Golf, with its thick rule book and unwritten etiquette — no stepping in someone’s line on the green, and please replace your divots — can be difficult for newcomers. Yet Steve Branch sees the game as vital to career development, one of the reasons he helped start the “Writing The Code” program at MIT’s Sloan School of Management last fall.

Branch, who holds the post of diversity and belonging leader at the school, bumped into Michael Packard, foundation director of PGA REACH New England, at an analytics conference a couple of years ago. A light-bulb moment followed.

“Minority students could have a leg up if introduced to the game before they needed to play the game in the future,” Branch said. “So I saw this as an introductory opportunity to, let’s say, give them a chance to learn before they needed to be counted on to leverage a promotion or leverage a career opportunity going forward.”

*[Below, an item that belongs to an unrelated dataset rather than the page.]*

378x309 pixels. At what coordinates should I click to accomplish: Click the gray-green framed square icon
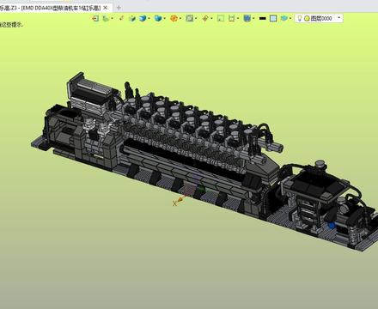189,18
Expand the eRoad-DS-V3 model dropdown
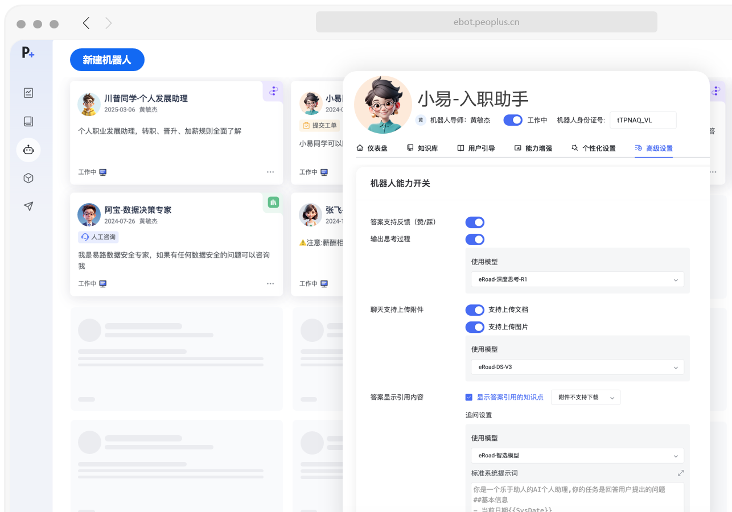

More than 30 students representing 11 countries participated in an inaugural event last fall that included instruction from teaching professionals and analysis of their golf swings. It also gave them a chance to talk to alumni who believe being around the game made a direct impact in their lives — alumni like Bowie, 51, who was managing chemical gas systems at Texas Instruments in the late 1990s when he was introduced to golf. The facilitators? A group of managers, most of whom, like Bowie, were Black.

“I was like, ‘golf’? I’m from Alabama, I grew up playing football and basketball and baseball,'” Bowie says.

He grew up not far from a golf course in a small town. To this day, he’s never stepped foot on the first tee. “You didn’t go play golf,” he said. “It really wasn’t something that was open to you.”

Bowie is now a managing partner at MSAAD Partners, a firm that provides technical assistance to promote entrepreneurship and innovation in communities of color. He admits, laughing, that his game remains a work in progress, but he sees his relationship with golf as emblematic of what he hopes is the changing face of the sport.

The game has provided a connective tissue for Bowie and a handful of former classmates who go on yearly golf getaways together. Those getaways can serve as an incubator, a place where in between all the trash talk and poker games, things are getting done.

“People are getting hired on those trips,” he says. “People have launched businesses or talked about what they’re going to be doing on those trips. These types of things definitely happen.”

That’s one of the reasons Bowie is intent on making sure his daughters understand the difference between a five-iron and a fairway wood.

“If they’re golfers,” he says, “it’s going to open up more doors for them.”